• _Extract_:
This post describes the latest release of SMARCQL, which adds handling for the MARC Leader. Note that SMARCQL’s initial release only accounted for MARC “Variable Data Fields” (01X-9XX), which characteristically contain “coded” subfields. For reference, the basic query pattern looks something like this:
PREFIX tag: <https://w3id.org/smarcql/tag/>
PREFIX code: <https://w3id.org/smarcql/code/>
SELECT ?rec ?title
WHERE {
?rec tag:bd245 ?field . # 245 - Title Statement
?field code:sa ?title . # $a - Title
}
LIMIT 5
This rec/tag/field/code/subfield pattern doesn’t work well for the MARC Leader, though, because values are parsed from character positions rather than code delimiters. In the new release, leader positions can now be addressed in queries using a pattern like this:
PREFIX tag: <https://w3id.org/smarcql/tag/>
PREFIX pstn: <https://w3id.org/smarcql/position/>
SELECT *
WHERE {
?rec tag:bdleader ?bdleader .
?bdleader pstn:bdleader_06 ?bdleader_06 .
}
LIMIT 5
A few things to point out:
- The position: namespace is new, but will come into play again later when the 00X-Control Fields are addressed.
- Strictly speaking the MARC Leader isn’t a “tag” even though I assigned “bdleader” to that namespace. The SMARCQL Ontology defines a variety of namespaces, but none seem appropriate for this situation.

• _Given information_:
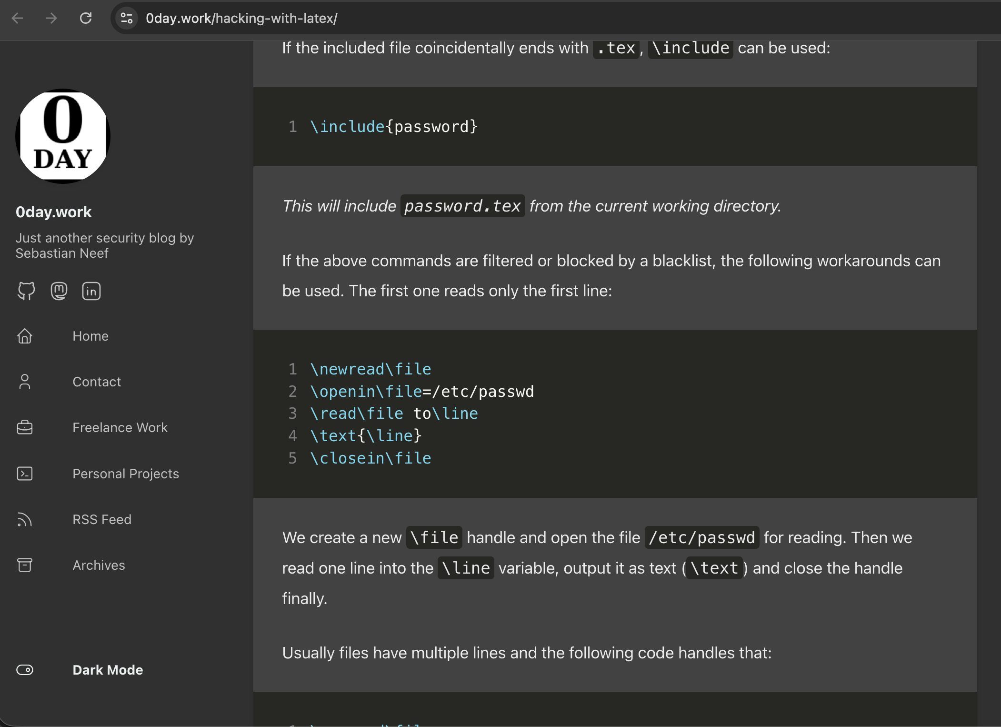Viewport: 1001px width, 727px height.
Task: Click the Freelance Work briefcase icon
Action: (25, 427)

• _Things to do_:
- 1) Decide whether each statement agrees with the post on SMARCQL's leader handling, answering yes or no and quoting the words of the post that decide it: (a) SMARCQL's initial release covered the MARC Leader; (b) leader values are parsed from character positions, not code delimiters; (c) the position: namespace will be used again for the 00X-Control Fields.
- 2) Extend the post on SMARCQL's leader handling beyond its last sentence.

• _Task results_:
- 1)
(a) No: "SMARCQL’s initial release only accounted for MARC “Variable Data Fields” (01X-9XX)"
(b) Yes: "values are parsed from character positions rather than code delimiters"
(c) Yes: "will come into play again later when the 00X-Control Fields are addressed"

- 2)
- The justification for using tag: is symmetry with the positional 00X-Control Fields. The Leader/06 and 07 influence how 00X fields are parsed, though, so those essentials are being addressed first.
SMARCQL Ontology Treatment
In order to adequately demonstrate queries involving the leader, we need to start fleshing out the ontology. The SMARCQL Ontology is still minimalistic, but it now contains details to help exercise leader-based queries. To start, I updated my Blazegraph instance to index the ontology triples alongside the sample SMARCQL/RDF test data.
wget https://realworldobject.github.io/smarcql/ontology/smarcql.ttl
java -cp blazegraph.jar com.bigdata.rdf.store.DataLoader src/main/resources/fastload.properties smarcql.ttl
Here, then, is a query that lists the leader fields along with potential values and the number of records associated with each.
PREFIX tag: <https://w3id.org/smarcql/tag/>
PREFIX class: <https://w3id.org/smarcql/class/>
SELECT ?positionLabel ?positionValue ?positionValueLabel (COUNT(?rec) AS ?numRecs)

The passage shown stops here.